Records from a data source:

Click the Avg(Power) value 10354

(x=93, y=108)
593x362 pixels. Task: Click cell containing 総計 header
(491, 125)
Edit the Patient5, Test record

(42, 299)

**Exercise prompt**
Without leaving anything out, give the entries again exactly.

**Solution to this task**
Click the Avg(Power) value 10354

(x=93, y=108)
593x362 pixels. Task: Click cell containing 総計 header
(491, 125)
Edit the Patient5, Test record

(42, 299)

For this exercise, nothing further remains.